— Challenges —
a) Answer these questions using the adoption interview transcript below:
(i) At what age may the daughter decide to legally change her name?
(ii) How old is the daughter now?
(iii) Which book does Lori Holden say all parents should read over and over again?
b) In the adoption interview transcript below, rewrite the paragraph beginning "And I've worked really hard to foster that" in two or three sentences, keeping its main facts.
c) The adoption interview transcript below has Lori Holden name things a child may be confronted with while growing up. List all of them.

— Document extract —
□ □ □ □ □ □ □

And I've worked really hard to foster that and to allow that to happen even to the point that we've had conversations about legally changing her name, if that's what she wants. And I think we decided on a set date as 13 she decides that's what she wants at 13. Just because I feel like so much of high school stuff follows you into adulthood, and getting her license and everything else. So she's got to change her name, I'd like to do that before things are like following her into adulthood. Um, so we've set a date, we've said, you know, if you're 13, and you want to do this, well, I'll help you.

And I think that that's helping her to process her own identity and figure out who she wants to be and who she wants to be called, you know, adoptive kids don't have a lot of choices. In most of this. Most of these decisions are made before they're ever even able to verbalize any of it. And the truth is my daughter, we have a transracial adoption, my daughter's native for first last name is part of her heritage, it's part of her background, and she has started to recognize that. So it's not my place to put my foot down and say But no, you're part of me, it's my place to say how do we help you and what do you want here and that's we have a lot of really deep, you know, for a seven year old, she's got a lot of questions. And her siblings are no longer living with her other mama they've been placed somewhere else to, um, for various reasons that I don't get into publicly, but I do talk about with her and an age appropriate level of course. And, and, and she has a deep understanding of all that now. And I just think the beautiful thing in our adoption is my kiddo knows she can love her other family and that that doesn't take away the love she has for me. And she knows that even at seven years old. And I just, I feel like that's probably the most important thing that we can have.

Lori Holden:

Yeah, one of the books that I think all parents should read over and over again, but especially adoptive parents is the Connected Child. I noticed you include that as a resource in your book. But the premise of that is to make yourself feel so safe to your kiddos that they can come to you with anything. And my experience has been that by doing my work around adoption, and making sure that I'm dealing with my triggers so that my kids don't bump up against my own triggers about adoption and about not being the only mom. By by doing that work on myself that benefit of being open and working on my own triggers has really helped me deal with other hard things that are coming up

Leah Campbell:

yeah 100 percent

Lori Holden:

yeah, your child grows up, and they, if they're confronted with, you know, drugs, or alcohol or peer pressure to do certain things, or sex, you've already kind of got this practice of feeling safe. What do I need to do? Right in this moment, so that my triggers don't come front and center and my kiddos can focus on themselves.

□ □ □ □ □ □ □

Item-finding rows
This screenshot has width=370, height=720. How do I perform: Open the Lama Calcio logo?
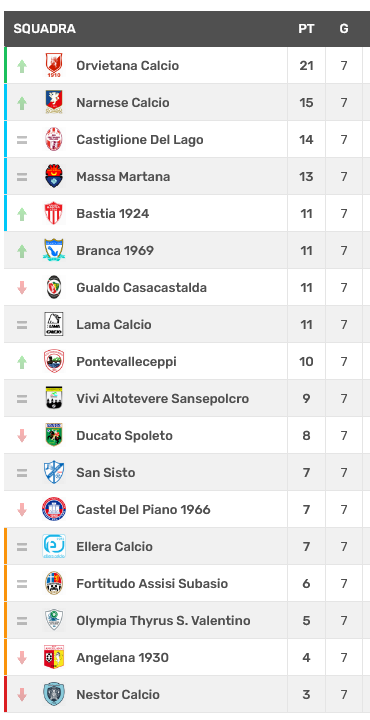[54, 324]
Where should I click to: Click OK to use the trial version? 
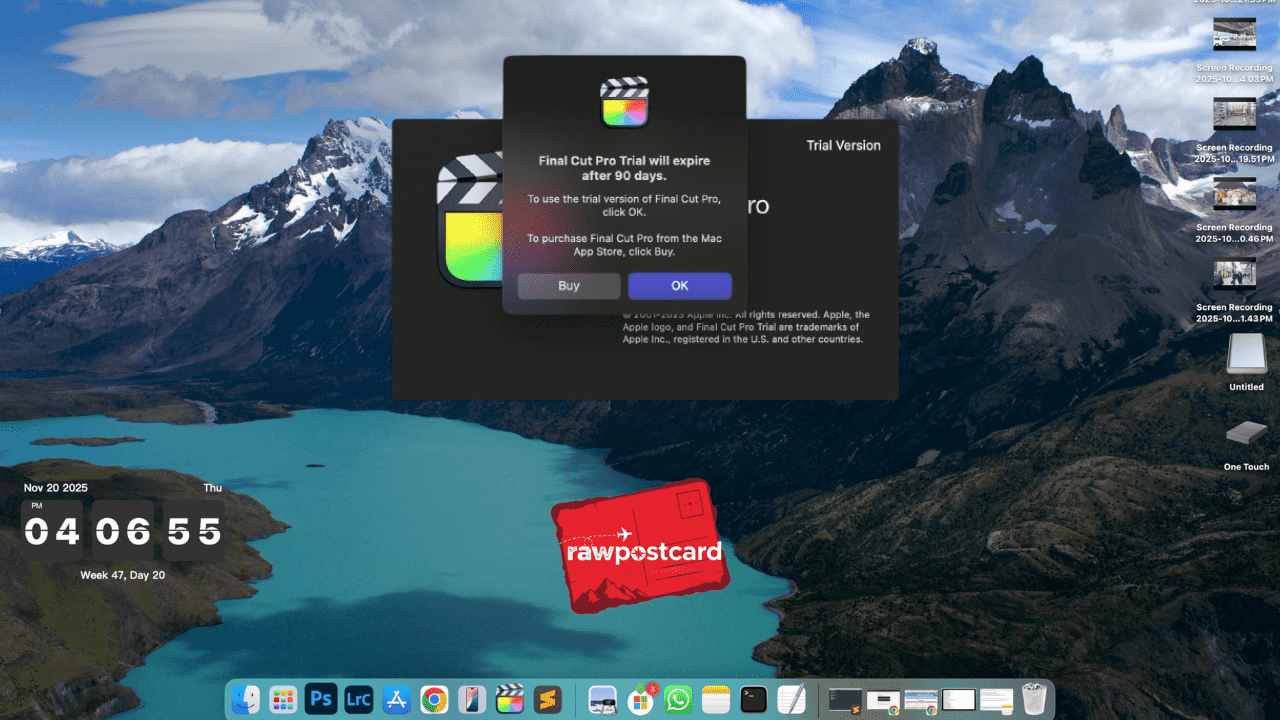coord(679,286)
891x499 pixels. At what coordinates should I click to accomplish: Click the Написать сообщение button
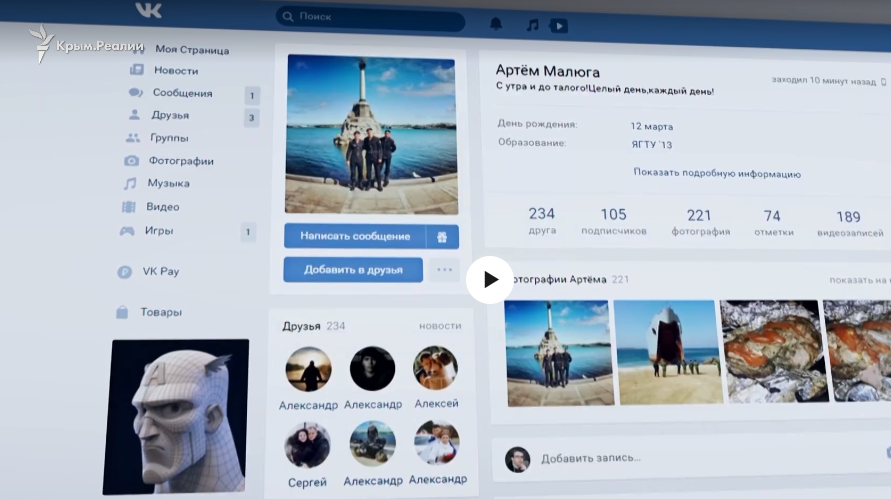tap(355, 236)
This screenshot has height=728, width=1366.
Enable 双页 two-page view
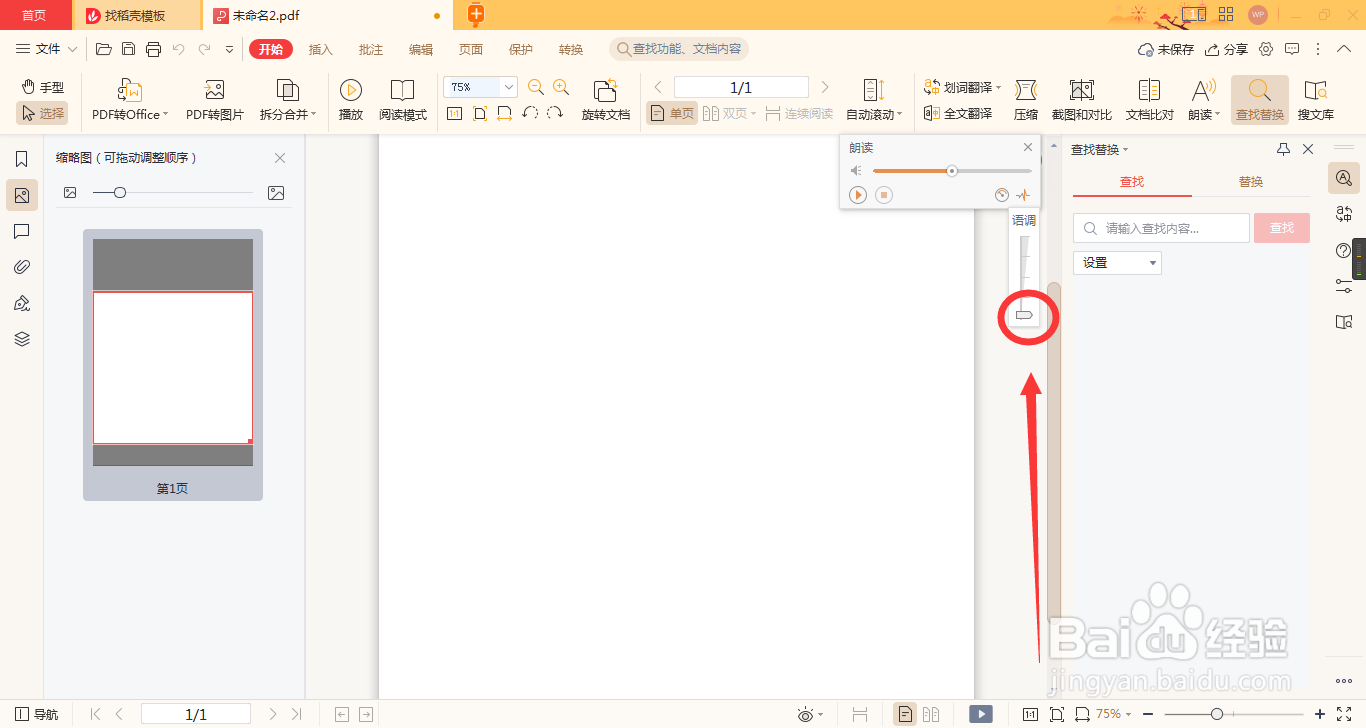pyautogui.click(x=723, y=113)
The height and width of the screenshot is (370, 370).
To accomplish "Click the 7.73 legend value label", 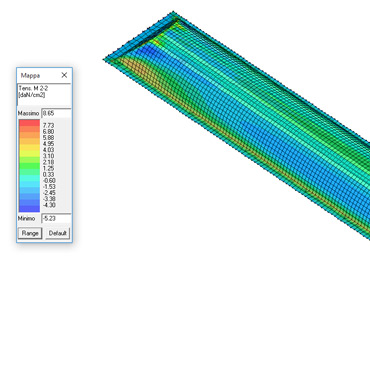I will (48, 126).
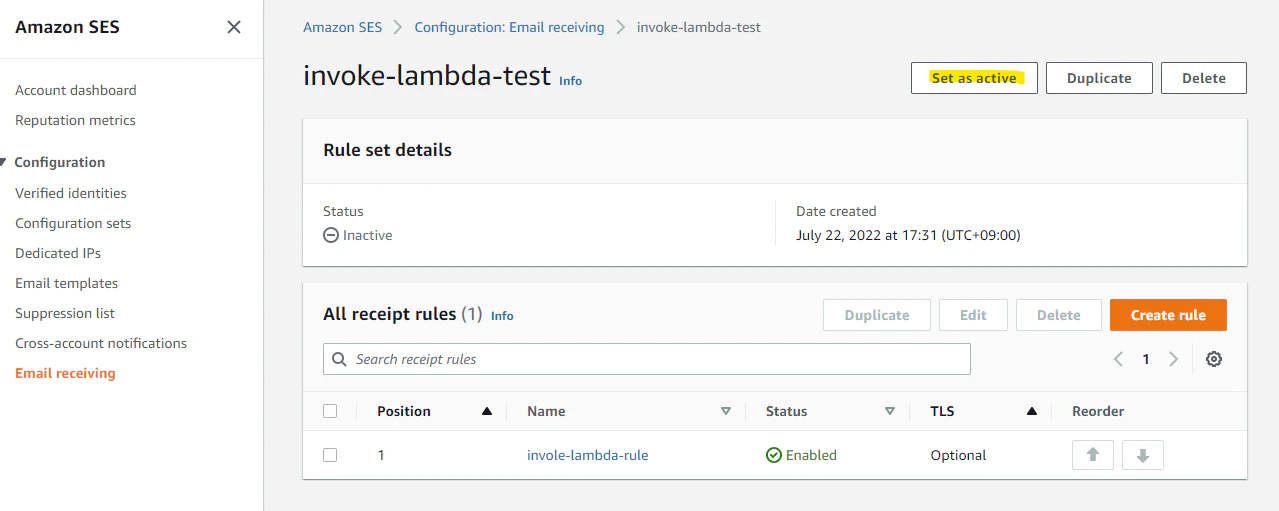Go to previous page of rules
Viewport: 1279px width, 511px height.
click(x=1119, y=359)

□ □ □ □ □ □ □

— Answers to the exercise —
a)
(i) 13
(ii) Seven
(iii) The Connected Child

b) The speaker has talked with her daughter about legally changing her name if that is what she wants, and they have set 13 as the age for that decision. She wants any change made before high school records and a driver's license start following her daughter into adulthood. If her daughter wants the change at 13, she will help.

c)
- Drugs
- Alcohol
- Peer pressure to do certain things
- Sex